→ **SELECTED PASSAGE**

□ □ □ □ □ □ □

# Latonia Badged Motorbike



## ohdeebee (Feb 1, 2013)

Picked this old bike up recently. Unique badge, mostly complete when I got it, nice original paint. I took a gamble on the seat and I really couldn't be happier. Still needs detailing and I'll probably swap some parts around. 

Before:





After:


----------



## Talewinds (Feb 1, 2013)

Kind of an underwhelming badge, but MAN what a nice bike!!!

You should probably send that bike home with me $$$ when I'm passing through in early May for the Door County half marathon!


----------



## markivpedalpusher (Feb 1, 2013)

Ditto great bike! I would put some X bars and a chain guard on it and call it a day.


----------



## ohdeebee (Feb 1, 2013)

I definitely agree about the badge. Aren't you Schwinn guys into these oddball badges? I have some crossbars on the way, should be here next week. Anybody have a chainguard available?


----------



## markivpedalpusher (Feb 1, 2013)

There is a tid bit of info on old roads here http://oldroads.com/arch/BLL2007_1_2410_10_07_AM.html

"Latonia Bicycle--built in Boren Bycycle of Little Rock"

"They were Schwinns that the Boren Bicycle Co purchased (they MAY have assembled them in Arkansas, not sure) At any rate, they put on their own head badge"

Similar shape as the Joes Badge


----------



## ohdeebee (Feb 2, 2013)

□ □ □ □ □ □ □

→ **GOALS**
1. In the Latonia motorbike thread, what does the original poster say is on the way and should arrive next week?
2. Write out the passage of the Latonia motorbike thread that begins at the words "Kind of an underwhelming" and stops after "call it a day.".

→ **ITEMS**
□ □ □ □ □ □ □

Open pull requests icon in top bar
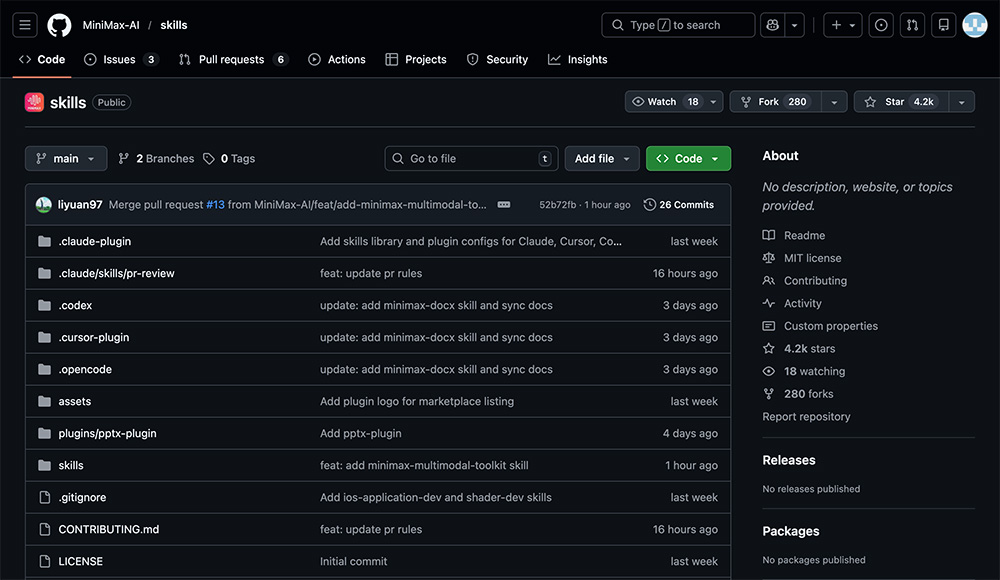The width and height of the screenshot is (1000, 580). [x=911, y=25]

□ □ □ □ □ □ □

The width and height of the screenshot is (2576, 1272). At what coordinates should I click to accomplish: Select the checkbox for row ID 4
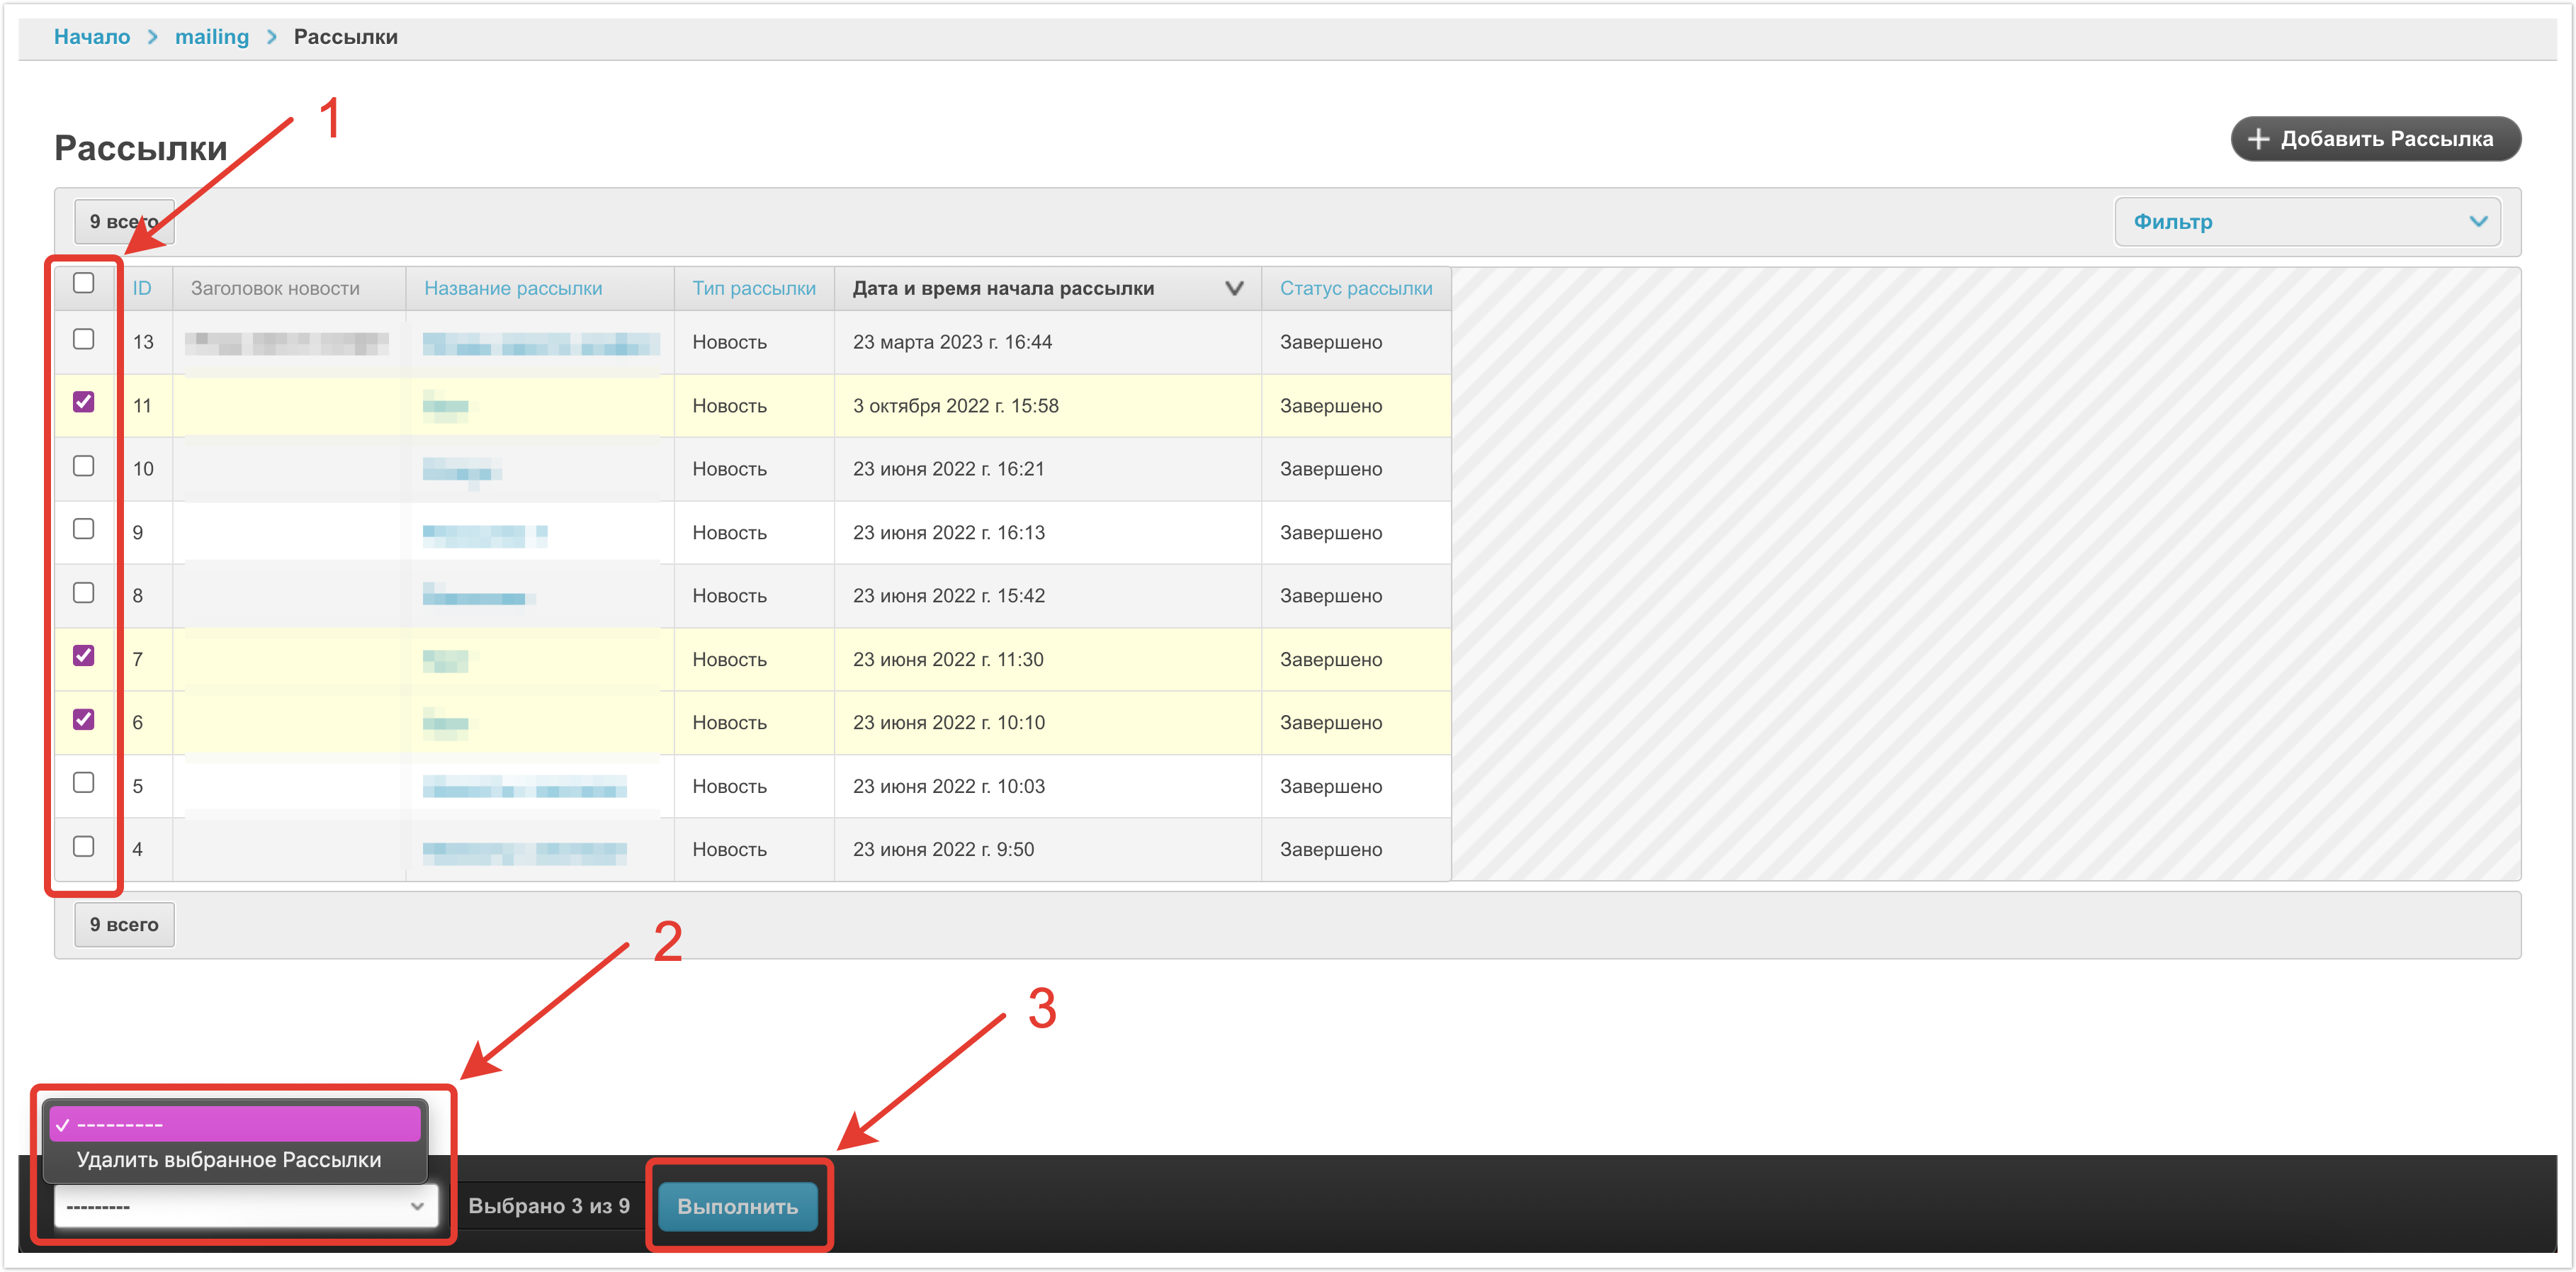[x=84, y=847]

□ □ □ □ □ □ □

→ **ANSWERS PROVIDED**
1. Crossbars

2.
Kind of an underwhelming badge, but MAN what a nice bike!!!

You should probably send that bike home with me $$$ when I'm passing through in early May for the Door County half marathon!


----------



## markivpedalpusher (Feb 1, 2013)

Ditto great bike! I would put some X bars and a chain guard on it and call it a day.